I thought perhaps the link checker was making a HEAD request but it says GET in the log.

Also, with point 3 let me clarify. I have http://www.mydomain.com/ with wordpress installed at root. I then have http://www.mydomain.com/dir/ which I have placed a .htaccess file in containing a single line: “Options +Indexes” in order to display the index in that one directory but no others. The line that I commented out interfered with my customization.

I also put the following custom code in the custom code tab so I can except my directory from being processed by the wordpress script. This had worked with previous versions of bulletproof security but only recently stopped working. It took a lot of effort to find out what the problem was. I’ve worked around this issue but I thought you might want to know about the issue in case it can help another user.

# EXCEPTIONS FOR VARIOUS MYCOMPANY DIRECTORIES
RewriteCond %{REQUEST_URI} ^/dir [NC]
RewriteRule . – [L]

RewriteCond %{REQUEST_URI} ^/dir2 [NC]
RewriteRule . – [L]

(Please note that the above customizations are on one wordpress installation- problems 1 and 2 were replicated on a vanilla install on a different server.

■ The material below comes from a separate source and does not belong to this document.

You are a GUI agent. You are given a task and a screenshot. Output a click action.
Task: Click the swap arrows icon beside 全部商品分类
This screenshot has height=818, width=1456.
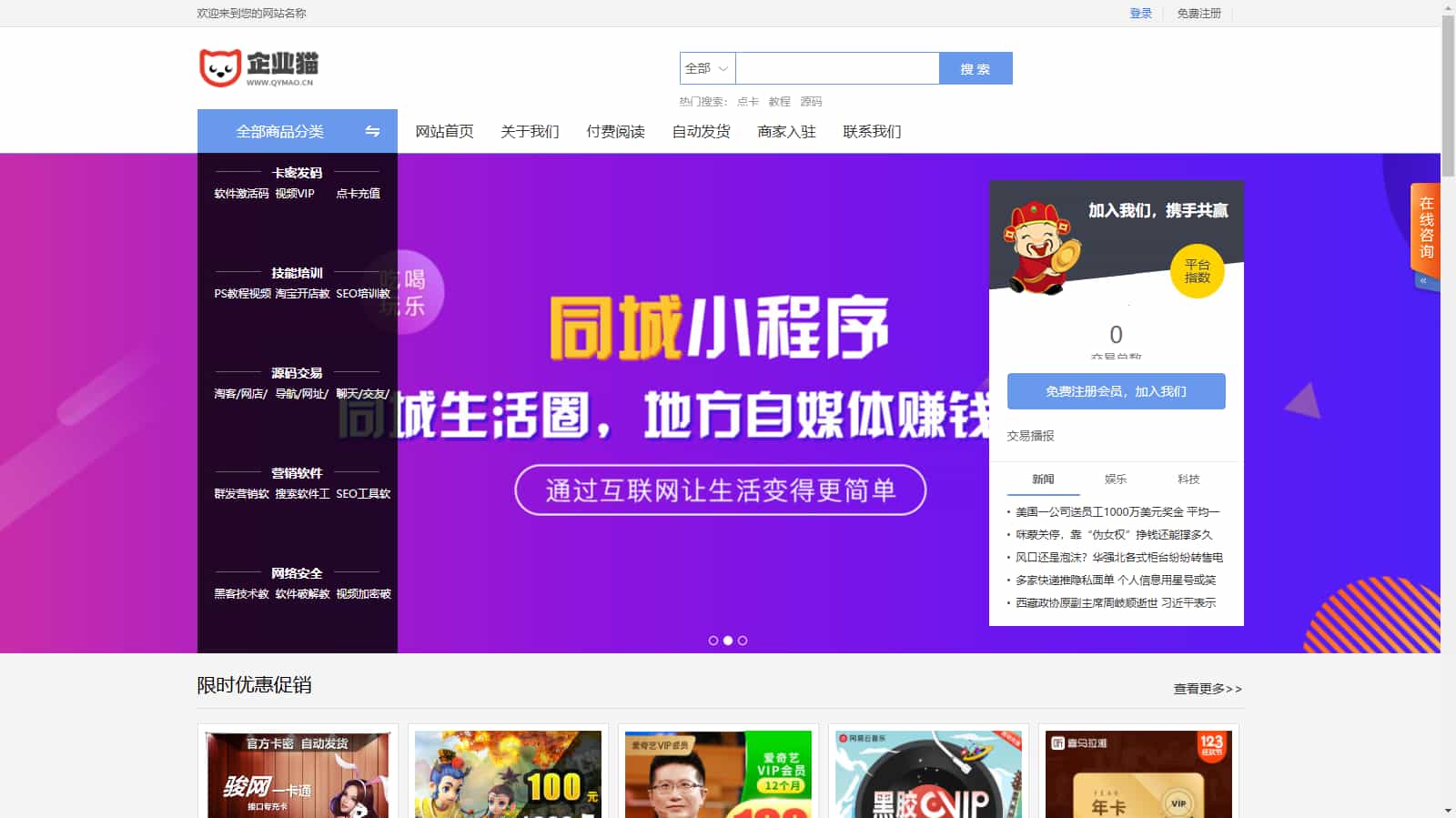pyautogui.click(x=372, y=131)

I will try to get you a rewrite log later.

Plugin Author AITpro
(@aitpro)

11 years, 2 months ago

I have not determined yet what the script is doing. From everything i have read so far all that script does is verify that the image file still exists and does not do anything else. Once i figure what it is doing exactly and how it is doing it then i will have/create a solution.

A HEAD Request will be logged as a GET Request.

Yes, that would make sense because the 2 directives conflict with each other.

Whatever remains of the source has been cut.